Behind the project was the slightly elegaic feeling that some of the greatest, most primal and archetypal stories in world literature were in danger of slipping out of the collective memory. Baricco’s idea was that these narratives could be re-invented as bedtime stories, each one of which could be read aloud, over a period of a week or so, to children of perhaps eight or nine.
I was delighted to take part in the project, and even more delighted that no one had already bagged one of my favourite works from the eighteenth century: Swift’s Gulliver’s Travels. I set to work and wrote my version in the first few weeks of 2011.
Gulliver’s Travels is unusual among the classics of English-language literature in that it already has a second life as a children’s book. I was given one of these abridgements myself when I was about ten years old, but only managed to read the first few pages. I knew there was an intriguing story to be found in there somewhere, about a mariner who gets shipwrecked in a land of giants and a land of little people, but no attempt had been made to make Swift’s language more accessible for children: at the time I found it unreadably dry and difficult.
A few years later, in my late teens, I was beginning to develop a taste for eighteenth-century literature, especially anything in a comic or satirical vein. That was when I read Gulliver’s Travels properly for the first time, and realised, of course, that it was one of the greatest satires not just of its time, but of any era.

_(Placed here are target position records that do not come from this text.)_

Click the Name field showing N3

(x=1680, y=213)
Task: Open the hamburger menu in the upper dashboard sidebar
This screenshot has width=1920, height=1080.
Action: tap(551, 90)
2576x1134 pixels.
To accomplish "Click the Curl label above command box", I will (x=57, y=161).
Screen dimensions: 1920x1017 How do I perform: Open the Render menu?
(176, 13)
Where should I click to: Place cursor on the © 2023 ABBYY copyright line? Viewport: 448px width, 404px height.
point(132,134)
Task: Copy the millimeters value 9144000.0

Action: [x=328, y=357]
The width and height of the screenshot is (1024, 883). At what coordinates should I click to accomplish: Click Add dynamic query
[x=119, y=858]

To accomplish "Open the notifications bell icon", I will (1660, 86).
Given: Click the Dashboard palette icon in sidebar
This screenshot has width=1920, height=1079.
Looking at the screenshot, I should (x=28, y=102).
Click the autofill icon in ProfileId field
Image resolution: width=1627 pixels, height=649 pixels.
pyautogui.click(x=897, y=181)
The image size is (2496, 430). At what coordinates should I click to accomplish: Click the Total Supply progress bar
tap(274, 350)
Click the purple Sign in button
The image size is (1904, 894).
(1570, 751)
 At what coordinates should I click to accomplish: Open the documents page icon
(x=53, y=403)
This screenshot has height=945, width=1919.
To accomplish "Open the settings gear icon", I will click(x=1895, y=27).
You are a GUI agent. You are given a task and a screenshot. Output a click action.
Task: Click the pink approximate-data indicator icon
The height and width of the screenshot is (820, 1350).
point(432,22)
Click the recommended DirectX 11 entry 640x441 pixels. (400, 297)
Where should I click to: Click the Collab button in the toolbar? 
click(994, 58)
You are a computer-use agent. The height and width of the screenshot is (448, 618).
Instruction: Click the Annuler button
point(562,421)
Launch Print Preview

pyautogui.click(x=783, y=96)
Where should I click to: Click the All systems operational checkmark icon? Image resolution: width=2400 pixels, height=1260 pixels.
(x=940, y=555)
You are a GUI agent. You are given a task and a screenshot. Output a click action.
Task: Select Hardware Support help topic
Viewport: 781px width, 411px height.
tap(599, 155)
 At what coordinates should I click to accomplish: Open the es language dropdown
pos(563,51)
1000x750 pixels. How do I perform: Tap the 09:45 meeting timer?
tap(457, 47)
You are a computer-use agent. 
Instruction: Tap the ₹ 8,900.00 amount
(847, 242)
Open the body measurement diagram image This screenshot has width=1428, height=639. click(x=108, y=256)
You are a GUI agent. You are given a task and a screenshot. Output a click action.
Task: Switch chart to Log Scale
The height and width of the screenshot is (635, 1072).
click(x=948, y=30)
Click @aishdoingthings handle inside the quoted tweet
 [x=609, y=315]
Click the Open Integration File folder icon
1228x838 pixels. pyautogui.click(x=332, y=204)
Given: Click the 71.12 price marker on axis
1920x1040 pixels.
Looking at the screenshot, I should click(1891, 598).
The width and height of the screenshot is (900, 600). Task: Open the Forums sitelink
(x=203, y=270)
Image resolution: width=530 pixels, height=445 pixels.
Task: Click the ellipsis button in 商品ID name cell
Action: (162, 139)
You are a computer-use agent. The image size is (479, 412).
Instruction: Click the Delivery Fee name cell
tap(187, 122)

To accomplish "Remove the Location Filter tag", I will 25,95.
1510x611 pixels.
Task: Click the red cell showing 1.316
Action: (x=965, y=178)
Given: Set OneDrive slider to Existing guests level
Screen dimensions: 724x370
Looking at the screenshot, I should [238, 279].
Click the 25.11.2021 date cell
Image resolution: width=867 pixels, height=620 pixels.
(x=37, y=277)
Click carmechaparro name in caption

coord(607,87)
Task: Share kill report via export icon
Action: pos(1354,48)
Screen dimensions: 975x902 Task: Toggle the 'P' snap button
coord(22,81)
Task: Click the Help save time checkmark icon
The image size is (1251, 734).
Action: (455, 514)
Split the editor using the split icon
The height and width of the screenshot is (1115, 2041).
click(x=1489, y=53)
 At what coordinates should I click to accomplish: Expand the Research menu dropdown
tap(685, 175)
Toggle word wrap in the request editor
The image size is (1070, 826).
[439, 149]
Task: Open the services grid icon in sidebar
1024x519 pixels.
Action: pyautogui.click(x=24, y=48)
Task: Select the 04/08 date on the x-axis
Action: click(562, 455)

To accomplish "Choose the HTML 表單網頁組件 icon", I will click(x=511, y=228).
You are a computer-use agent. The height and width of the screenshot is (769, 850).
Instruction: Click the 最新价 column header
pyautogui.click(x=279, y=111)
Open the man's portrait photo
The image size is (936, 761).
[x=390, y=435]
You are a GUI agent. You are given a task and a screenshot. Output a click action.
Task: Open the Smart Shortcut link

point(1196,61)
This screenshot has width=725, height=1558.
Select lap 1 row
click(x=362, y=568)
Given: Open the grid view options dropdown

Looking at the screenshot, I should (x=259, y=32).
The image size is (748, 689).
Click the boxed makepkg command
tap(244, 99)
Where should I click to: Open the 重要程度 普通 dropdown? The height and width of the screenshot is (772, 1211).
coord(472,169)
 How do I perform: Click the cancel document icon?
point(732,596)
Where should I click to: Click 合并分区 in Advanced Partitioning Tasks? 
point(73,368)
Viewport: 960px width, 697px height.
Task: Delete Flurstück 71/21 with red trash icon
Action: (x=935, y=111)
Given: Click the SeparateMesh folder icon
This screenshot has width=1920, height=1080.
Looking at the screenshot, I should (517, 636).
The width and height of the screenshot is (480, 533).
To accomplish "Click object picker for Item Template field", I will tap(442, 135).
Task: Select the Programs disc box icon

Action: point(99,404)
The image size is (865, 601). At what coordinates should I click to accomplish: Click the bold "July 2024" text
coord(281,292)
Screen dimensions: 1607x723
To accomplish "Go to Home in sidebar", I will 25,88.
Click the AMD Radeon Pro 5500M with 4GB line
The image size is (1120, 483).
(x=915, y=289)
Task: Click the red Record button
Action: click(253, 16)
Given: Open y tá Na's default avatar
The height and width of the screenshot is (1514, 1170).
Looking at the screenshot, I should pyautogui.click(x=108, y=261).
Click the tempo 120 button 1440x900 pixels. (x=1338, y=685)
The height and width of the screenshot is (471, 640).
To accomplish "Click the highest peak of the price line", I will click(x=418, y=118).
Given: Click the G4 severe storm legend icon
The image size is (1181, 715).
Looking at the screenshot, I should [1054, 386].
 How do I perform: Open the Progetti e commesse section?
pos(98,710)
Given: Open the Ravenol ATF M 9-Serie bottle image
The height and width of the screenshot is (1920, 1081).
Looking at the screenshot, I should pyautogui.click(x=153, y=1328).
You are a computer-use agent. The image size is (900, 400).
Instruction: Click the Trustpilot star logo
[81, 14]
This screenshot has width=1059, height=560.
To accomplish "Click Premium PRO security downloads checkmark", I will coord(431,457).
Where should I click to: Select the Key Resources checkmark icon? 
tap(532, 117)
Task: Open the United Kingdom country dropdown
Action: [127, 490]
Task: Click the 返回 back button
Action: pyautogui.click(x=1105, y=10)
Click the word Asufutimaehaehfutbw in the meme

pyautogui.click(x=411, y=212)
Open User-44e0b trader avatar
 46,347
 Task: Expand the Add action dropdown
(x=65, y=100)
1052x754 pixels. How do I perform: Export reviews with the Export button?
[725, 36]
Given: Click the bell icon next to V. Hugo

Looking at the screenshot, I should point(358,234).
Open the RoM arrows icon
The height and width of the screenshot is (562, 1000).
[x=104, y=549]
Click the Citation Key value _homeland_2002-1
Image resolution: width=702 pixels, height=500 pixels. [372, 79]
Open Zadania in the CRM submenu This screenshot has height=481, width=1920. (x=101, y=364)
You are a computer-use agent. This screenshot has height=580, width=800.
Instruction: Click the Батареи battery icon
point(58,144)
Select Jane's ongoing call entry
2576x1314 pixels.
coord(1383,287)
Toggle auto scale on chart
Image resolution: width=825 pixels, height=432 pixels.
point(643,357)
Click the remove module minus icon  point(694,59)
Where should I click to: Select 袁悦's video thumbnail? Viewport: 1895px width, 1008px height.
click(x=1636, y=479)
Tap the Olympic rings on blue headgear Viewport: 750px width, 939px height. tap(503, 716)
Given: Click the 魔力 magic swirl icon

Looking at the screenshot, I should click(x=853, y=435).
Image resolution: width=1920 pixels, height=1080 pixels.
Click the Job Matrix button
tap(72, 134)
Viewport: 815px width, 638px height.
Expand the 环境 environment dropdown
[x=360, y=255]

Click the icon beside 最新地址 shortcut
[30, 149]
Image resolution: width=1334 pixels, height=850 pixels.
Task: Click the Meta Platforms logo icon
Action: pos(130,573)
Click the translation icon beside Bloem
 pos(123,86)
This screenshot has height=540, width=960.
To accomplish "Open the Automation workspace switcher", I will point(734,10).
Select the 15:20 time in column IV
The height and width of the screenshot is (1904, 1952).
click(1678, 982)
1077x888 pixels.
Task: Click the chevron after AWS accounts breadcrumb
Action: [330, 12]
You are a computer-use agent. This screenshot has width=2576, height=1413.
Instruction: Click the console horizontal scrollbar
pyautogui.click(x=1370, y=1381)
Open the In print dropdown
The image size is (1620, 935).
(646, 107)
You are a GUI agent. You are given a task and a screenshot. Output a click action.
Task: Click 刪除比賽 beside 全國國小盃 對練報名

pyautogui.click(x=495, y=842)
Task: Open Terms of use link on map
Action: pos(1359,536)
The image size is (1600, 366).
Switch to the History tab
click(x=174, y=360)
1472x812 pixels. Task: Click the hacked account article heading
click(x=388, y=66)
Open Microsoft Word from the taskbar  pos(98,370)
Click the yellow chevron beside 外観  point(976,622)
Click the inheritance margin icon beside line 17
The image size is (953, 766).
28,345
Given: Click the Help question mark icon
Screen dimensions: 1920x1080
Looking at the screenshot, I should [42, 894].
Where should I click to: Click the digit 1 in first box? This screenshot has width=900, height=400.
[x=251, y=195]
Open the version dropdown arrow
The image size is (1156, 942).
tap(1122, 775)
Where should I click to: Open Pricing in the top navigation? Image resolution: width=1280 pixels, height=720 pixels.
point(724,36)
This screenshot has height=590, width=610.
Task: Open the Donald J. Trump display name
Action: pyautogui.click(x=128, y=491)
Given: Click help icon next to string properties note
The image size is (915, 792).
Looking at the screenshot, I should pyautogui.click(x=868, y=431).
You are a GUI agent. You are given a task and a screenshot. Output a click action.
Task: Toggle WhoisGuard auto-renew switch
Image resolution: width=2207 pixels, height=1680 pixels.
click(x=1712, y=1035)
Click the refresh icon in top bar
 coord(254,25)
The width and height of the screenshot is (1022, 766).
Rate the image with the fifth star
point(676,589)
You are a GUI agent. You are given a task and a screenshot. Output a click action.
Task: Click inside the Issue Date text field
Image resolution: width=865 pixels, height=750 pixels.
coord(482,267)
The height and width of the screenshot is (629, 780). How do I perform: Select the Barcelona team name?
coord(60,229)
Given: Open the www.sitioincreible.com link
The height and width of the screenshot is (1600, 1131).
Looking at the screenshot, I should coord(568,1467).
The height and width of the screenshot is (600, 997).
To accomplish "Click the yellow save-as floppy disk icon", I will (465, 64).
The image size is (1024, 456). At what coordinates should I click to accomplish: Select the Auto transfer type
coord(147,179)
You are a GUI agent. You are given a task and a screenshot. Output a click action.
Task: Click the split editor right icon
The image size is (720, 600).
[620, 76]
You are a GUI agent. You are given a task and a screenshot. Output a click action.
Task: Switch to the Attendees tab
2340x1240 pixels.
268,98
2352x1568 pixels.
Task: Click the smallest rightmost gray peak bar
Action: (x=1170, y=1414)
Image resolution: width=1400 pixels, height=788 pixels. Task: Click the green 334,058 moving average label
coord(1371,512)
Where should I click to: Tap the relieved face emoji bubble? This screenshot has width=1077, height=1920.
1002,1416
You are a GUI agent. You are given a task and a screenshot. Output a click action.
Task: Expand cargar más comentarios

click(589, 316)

For my re-telling, I was determined to keep all four sections of the narrative: many children’s versions of Gulliver only retain the first and second, but the third (mainly concerned with the flying island of Laputa) is hilarious, and the fourth (Gulliver’s visit to the land of the Yahoos and the talking horses) is where you find the book’s dark, merciless heart. And since Swift leaves us with such a sense of profound and aching ambiguity about where humankind should be placed on the spectrum between animalistic savagery and sublime rationality, I felt it right that my version should end not with a statement, but with a question.
I wasn’t familiar with the work of Sara Oddi before she supplied her illustrations, but I think they are wonderful: a perfect match between text and image.